What is expected: Word for word, print the entries that follow.

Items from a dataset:
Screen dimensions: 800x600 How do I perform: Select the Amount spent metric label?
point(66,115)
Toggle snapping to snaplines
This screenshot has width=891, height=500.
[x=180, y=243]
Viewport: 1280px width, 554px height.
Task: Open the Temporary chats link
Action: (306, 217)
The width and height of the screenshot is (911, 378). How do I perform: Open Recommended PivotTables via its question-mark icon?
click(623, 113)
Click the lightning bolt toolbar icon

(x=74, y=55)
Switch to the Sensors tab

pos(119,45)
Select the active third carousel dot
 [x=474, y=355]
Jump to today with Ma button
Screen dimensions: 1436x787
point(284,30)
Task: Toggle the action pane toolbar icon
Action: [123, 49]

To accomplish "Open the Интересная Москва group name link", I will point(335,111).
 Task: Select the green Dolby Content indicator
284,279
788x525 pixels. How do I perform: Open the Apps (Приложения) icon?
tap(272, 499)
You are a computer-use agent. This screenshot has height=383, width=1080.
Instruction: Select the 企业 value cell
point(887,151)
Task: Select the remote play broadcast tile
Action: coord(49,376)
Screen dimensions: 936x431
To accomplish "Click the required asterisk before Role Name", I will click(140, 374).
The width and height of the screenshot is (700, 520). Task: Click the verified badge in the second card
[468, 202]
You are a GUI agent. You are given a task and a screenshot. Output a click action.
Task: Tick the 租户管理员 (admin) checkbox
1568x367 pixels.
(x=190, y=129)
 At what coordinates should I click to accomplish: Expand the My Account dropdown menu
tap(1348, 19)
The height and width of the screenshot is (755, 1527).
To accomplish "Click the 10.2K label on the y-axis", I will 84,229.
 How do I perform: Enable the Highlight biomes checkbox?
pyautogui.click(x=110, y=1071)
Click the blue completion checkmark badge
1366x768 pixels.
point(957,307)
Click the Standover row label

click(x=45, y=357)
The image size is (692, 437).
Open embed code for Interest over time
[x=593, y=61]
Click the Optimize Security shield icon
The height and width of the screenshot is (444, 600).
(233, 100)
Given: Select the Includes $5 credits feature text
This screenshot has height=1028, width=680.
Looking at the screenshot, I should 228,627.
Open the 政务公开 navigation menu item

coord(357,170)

Result of this task:
Screen dimensions: 800x600 How do I perform: Select the Amount spent metric label?
point(66,115)
Toggle snapping to snaplines
This screenshot has width=891, height=500.
[x=180, y=243]
Viewport: 1280px width, 554px height.
Task: Open the Temporary chats link
Action: (306, 217)
The width and height of the screenshot is (911, 378). How do I perform: Open Recommended PivotTables via its question-mark icon?
click(623, 113)
Click the lightning bolt toolbar icon

(x=74, y=55)
Switch to the Sensors tab

pos(119,45)
Select the active third carousel dot
 [x=474, y=355]
Jump to today with Ma button
Screen dimensions: 1436x787
point(284,30)
Task: Toggle the action pane toolbar icon
Action: [123, 49]

To accomplish "Open the Интересная Москва group name link", I will point(335,111).
 Task: Select the green Dolby Content indicator
284,279
788x525 pixels. How do I perform: Open the Apps (Приложения) icon?
tap(272, 499)
You are a computer-use agent. This screenshot has height=383, width=1080.
Instruction: Select the 企业 value cell
point(887,151)
Task: Select the remote play broadcast tile
Action: coord(49,376)
Screen dimensions: 936x431
To accomplish "Click the required asterisk before Role Name", I will click(140, 374).
The width and height of the screenshot is (700, 520). Task: Click the verified badge in the second card
[468, 202]
You are a GUI agent. You are given a task and a screenshot. Output a click action.
Task: Tick the 租户管理员 (admin) checkbox
1568x367 pixels.
(x=190, y=129)
 At what coordinates should I click to accomplish: Expand the My Account dropdown menu
tap(1348, 19)
The height and width of the screenshot is (755, 1527).
To accomplish "Click the 10.2K label on the y-axis", I will 84,229.
 How do I perform: Enable the Highlight biomes checkbox?
pyautogui.click(x=110, y=1071)
Click the blue completion checkmark badge
1366x768 pixels.
point(957,307)
Click the Standover row label

click(x=45, y=357)
The image size is (692, 437).
Open embed code for Interest over time
[x=593, y=61]
Click the Optimize Security shield icon
The height and width of the screenshot is (444, 600).
(233, 100)
Given: Select the Includes $5 credits feature text
This screenshot has height=1028, width=680.
Looking at the screenshot, I should 228,627.
Open the 政务公开 navigation menu item

coord(357,170)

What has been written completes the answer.